Is it true that Barbra Streisand was never sexually harassed?
Barbra Streisand was interviewed recently and said that she had never been sexually harassed. Does that seem true?
I was recently at a dinner with women lawyers and one female legal assistant in her 60s, whom I’ll call Joann, who probably would have gone to law school if gender expectations were different at the height of her career. All of the women lawyers were talking about harassment we have experienced and the way sexism has played out in our cases and careers. Joann told us that she had never experienced sexism or harassment. She said she was just lucky, she guessed.
The thing was that I had, myself, seen Joann experience discrimination and even harassment. But, she didn’t register it as that – she registered it as normal behavior.
Barbra Streisand, in a “Women in Film” speech in 1992, said:
We’ve come a long way. Not too long ago we were called dolls, tomatoes, chicks, babes and broads. We’ve graduated to being called tough cookies, foxes, bitches, and witches. I guess that’s progress. Language gives us an insight into the way women are viewed in a male dominated society. Take our business for example. Though I’m sure this would hold true for women in positions of power in any field.
A man is commanding – a woman is demanding.
A man is forceful – a woman is pushy.
A man is uncompromising – a woman is a ballbreaker.
A man is a perfectionist – a woman’s a pain in the ass.

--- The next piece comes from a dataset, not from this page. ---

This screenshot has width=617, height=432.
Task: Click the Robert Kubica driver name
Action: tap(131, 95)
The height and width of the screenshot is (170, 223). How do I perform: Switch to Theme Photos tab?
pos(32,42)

He’s assertive – she’s aggressive.
He strategizes – she manipulates.
He shows leadership – she’s controlling.
He’s committed – she’s obsessed.
He’s persevering – she’s relentless.
He sticks to his guns – she’s stubborn.
If a man wants to get it right, he’s looked up to and respected.
If a woman wants to get it right, she’s difficult and impossible.

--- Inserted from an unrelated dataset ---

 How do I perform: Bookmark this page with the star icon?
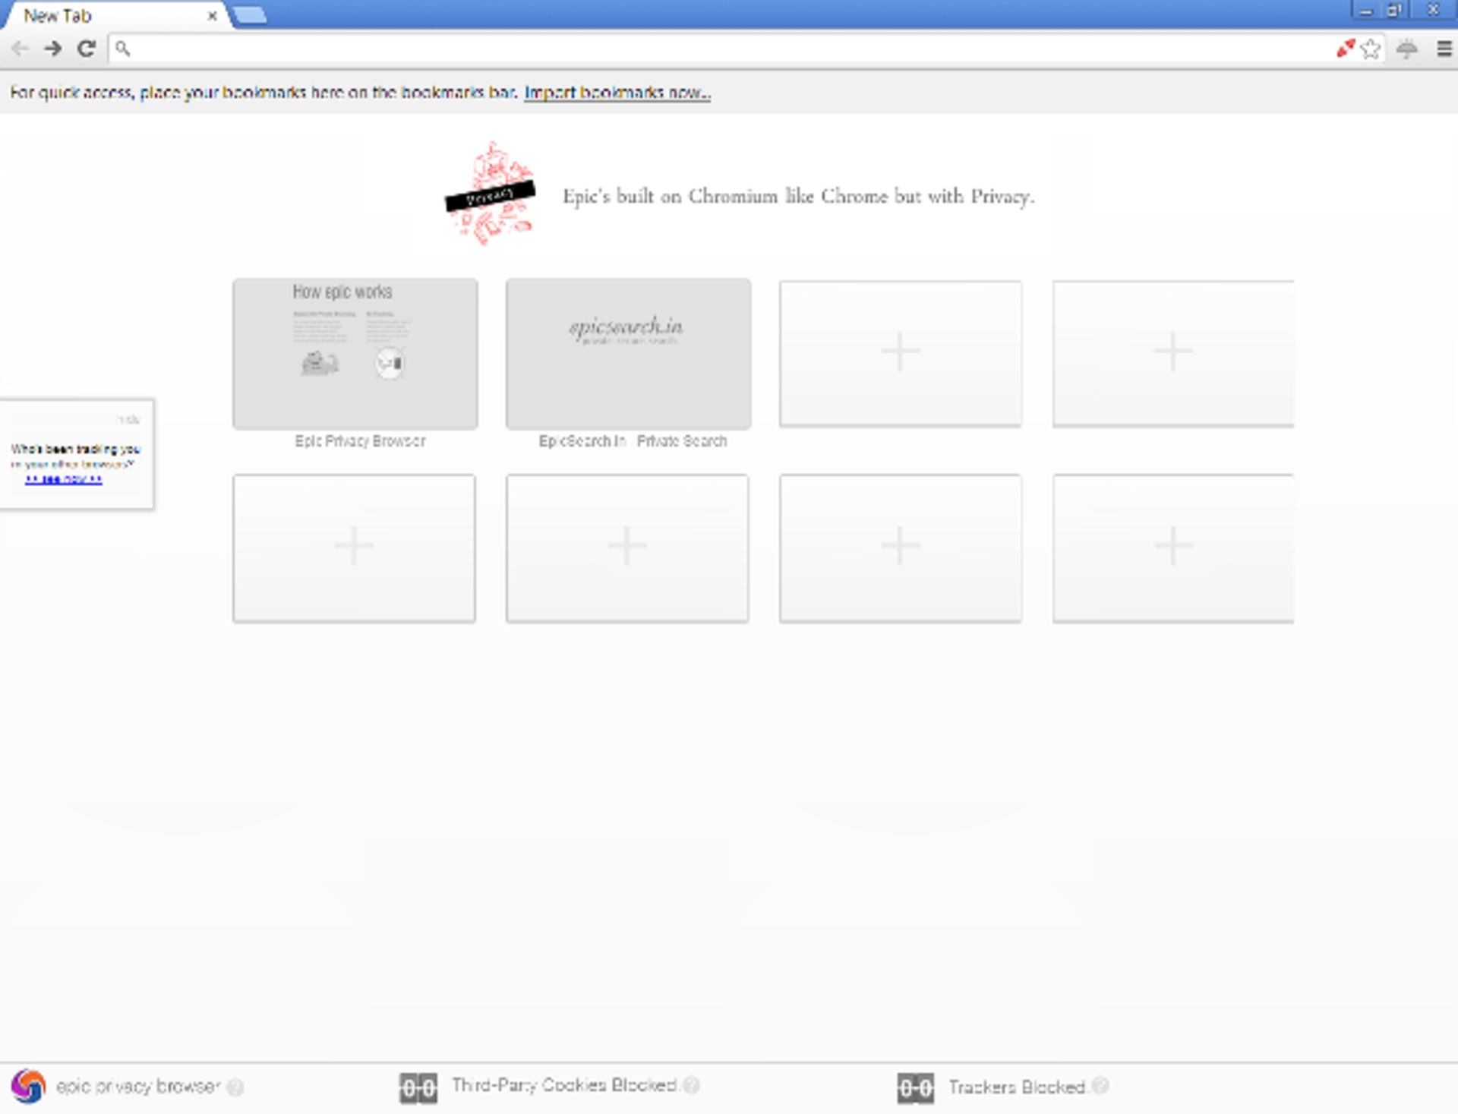pyautogui.click(x=1371, y=49)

If he acts, produces and directs, he’s called multi-talented. If she does the same thing, she’s called vain and egotistical.
It’s been said that a man’s reach should exceed his grasp. Why can’t that be true for a woman?
It is clear from that speech that Streisand experienced sexism and harassment. So, why say now that she didn’t? I think there are two reasons.
First, sometimes we only think of sexual harassment as quid pro quo harassment – where a woman is required to perform sexual favors in exchange for getting to keep her job. That is a really important part of sexual harassment, but it is not the only way it happens.
Another important way harassment happens is when women are subjected to offensive comments or behaviors because they are women. When women are insulted, as Streisand describes above, it can be harassment and is a manifestation of discriminatory ideas.
Second, sometimes we believe that if we admit that someone else has harassed us, it will make us victims. We don’t want to identify as a victim, so we think we should be tough and suck it up. Most of the time, that kind of worry keeps us turned against ourselves and silent. It doesn’t do anything to change the harassing behavior, and so the harassing behavior gets more severe.
Someone else’s bad behavior does not turn us into a victim or mean there is something wrong with us. Identifying harassment doesn’t mean anything about the person being harassed until we make it mean something because of what we think about them.
Identifying harassment, talking about it, and reporting it is always safest. Maybe Streisand truly never experienced offensive, sexist comments or behaviors in her life, but her speech seems to say otherwise. The more we talk openly about sexism, the better we are able to create a more fair community.